— start RECORDS PROVIDED —

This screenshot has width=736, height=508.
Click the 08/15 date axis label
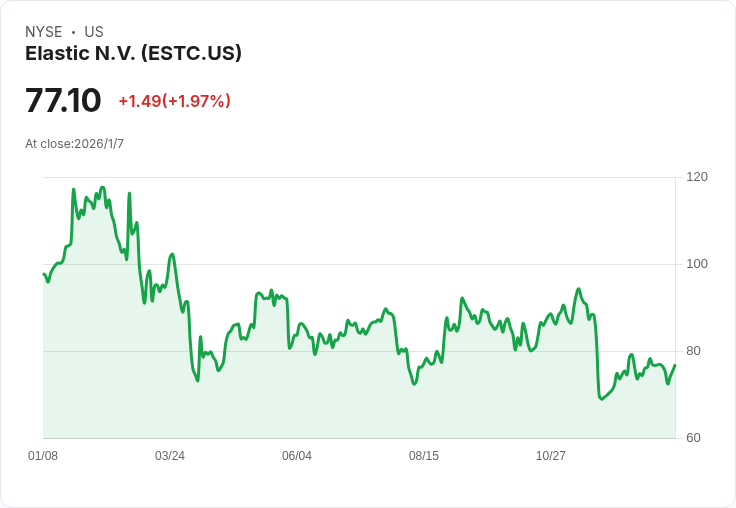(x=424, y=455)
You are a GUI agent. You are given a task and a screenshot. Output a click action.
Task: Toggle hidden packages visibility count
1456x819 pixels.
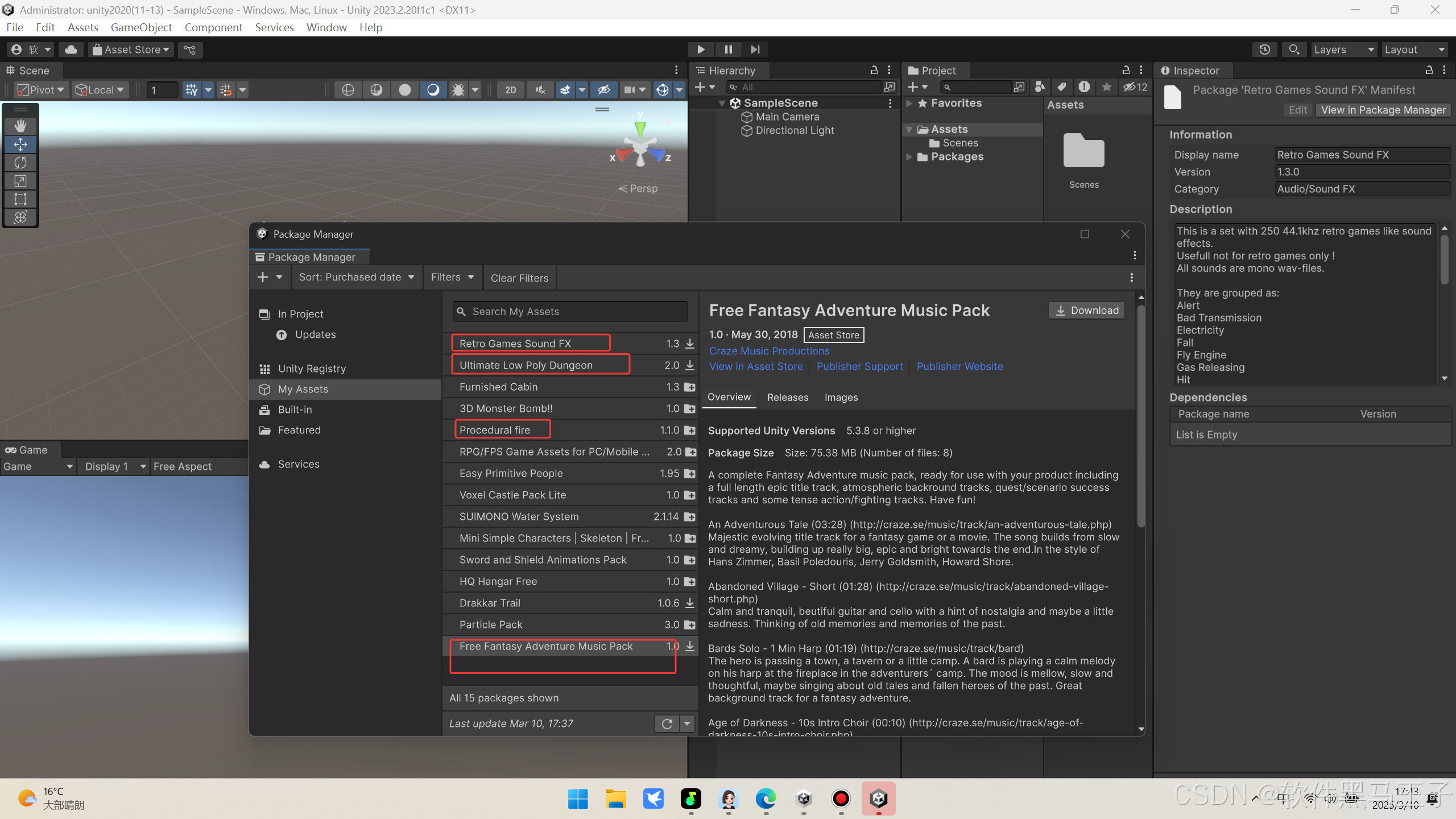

— end RECORDS PROVIDED —

- [PROBLEM DETAILS]: Format each line of the listing above as a numbered list, leaving out blank lines and the pictures.

- [ANSWER TO THE TASK]:
1. This screenshot has width=736, height=508.
2. Click the 08/15 date axis label
3. (x=424, y=455)
4. You are a GUI agent. You are given a task and a screenshot. Output a click action.
5. Task: Toggle hidden packages visibility count
6. 1456x819 pixels.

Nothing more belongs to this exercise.